Às 20.20 de ontem o PS apresentava-se derrotado, mas quatro horas depois, perante um enorme volte-face, a tristeza tinha dado lugar a uma enorme expectativa, para não dizer mesmo euforia. Pelas 00.30 Pedro Nuno Santos assumia finalmente a derrota, garantindo que não deixará a liderança da oposição fugir para o Chega.

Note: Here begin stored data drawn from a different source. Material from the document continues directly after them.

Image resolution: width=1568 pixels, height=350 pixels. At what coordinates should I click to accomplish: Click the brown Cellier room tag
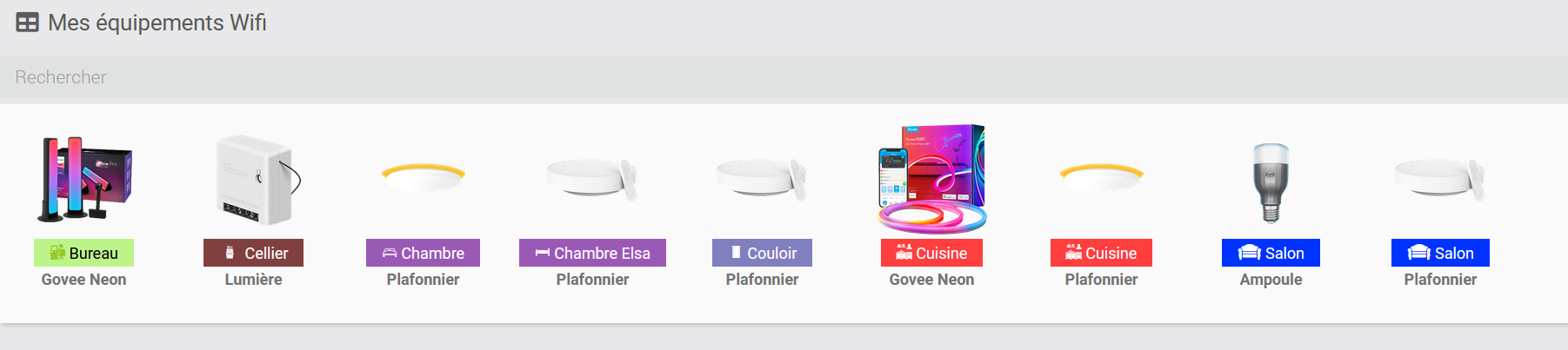pyautogui.click(x=254, y=253)
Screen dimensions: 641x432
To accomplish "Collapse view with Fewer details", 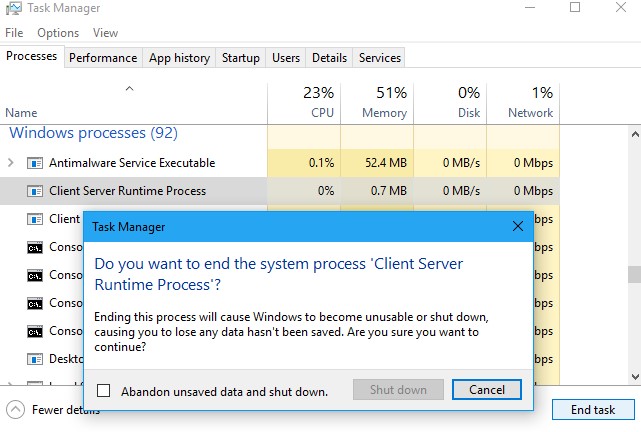I will point(53,410).
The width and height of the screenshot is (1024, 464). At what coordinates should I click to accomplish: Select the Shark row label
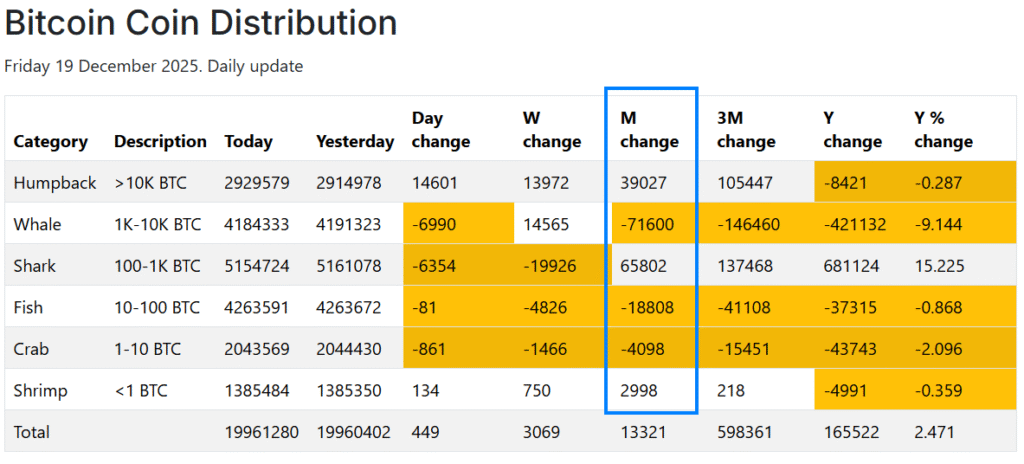click(x=35, y=266)
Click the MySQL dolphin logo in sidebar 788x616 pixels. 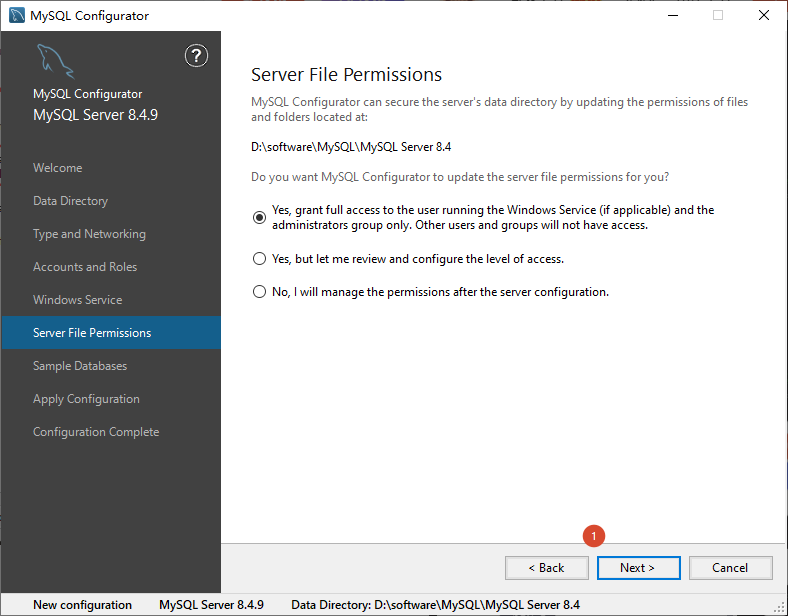55,61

Pelas 23.30 de ontem, a AD seguia à frente do PS com apenas dois mil votos de vantagem e dois deputados de diferença (77 contra 75). A noite socialista começara pelas 20.20 com o diretor da campanha, João Torres, a reconhecer a derrota - mas cerca de três horas depois o ambiente de tristeza dera lugar a uma expectativa quase eufórica com a possibilidade de, afinal, a derrota não se confirmar. Mas pelas 00h30, Pedro Nuno Santos assumia a derrota, mesmo “tangencial”. Contabilizado todo o território nacional, o PS ficou com 77 deputados, contra 79 para a AD. 

Os socialistas, como de costume, montaram o seu estado-maior no Hotel Altis, em Lisboa. No 13.º andar, Pedro Nuno Santos e a direção do partido roíam as unhas - e o líder do partido aguardava por um mínimo de certezas para falar aos jornalistas. Na sala de imprensa montada na cave, aos cerca de 200 profissionais de comunicação social credenciados pelos serviços do PS iam-se somando mais e mais militantes.

Pelas 23.00 horas, António Costa chegara ao hotel para dar um abraço a Pedro Nuno Santos e foi ele quem deu voz pública ao que toda a gente conversava: afinal o PS podia até nem perder.

O que se passava, disse o antigo líder socialista, é que existia a forte hipótese de as eleições não ficarem esclarecidas neste domingo, tendo de aguardar pelo apuramento dos círculos emigrantes (dois eleitos pela Europa e outros dois pelo círculo de Fora da Europa).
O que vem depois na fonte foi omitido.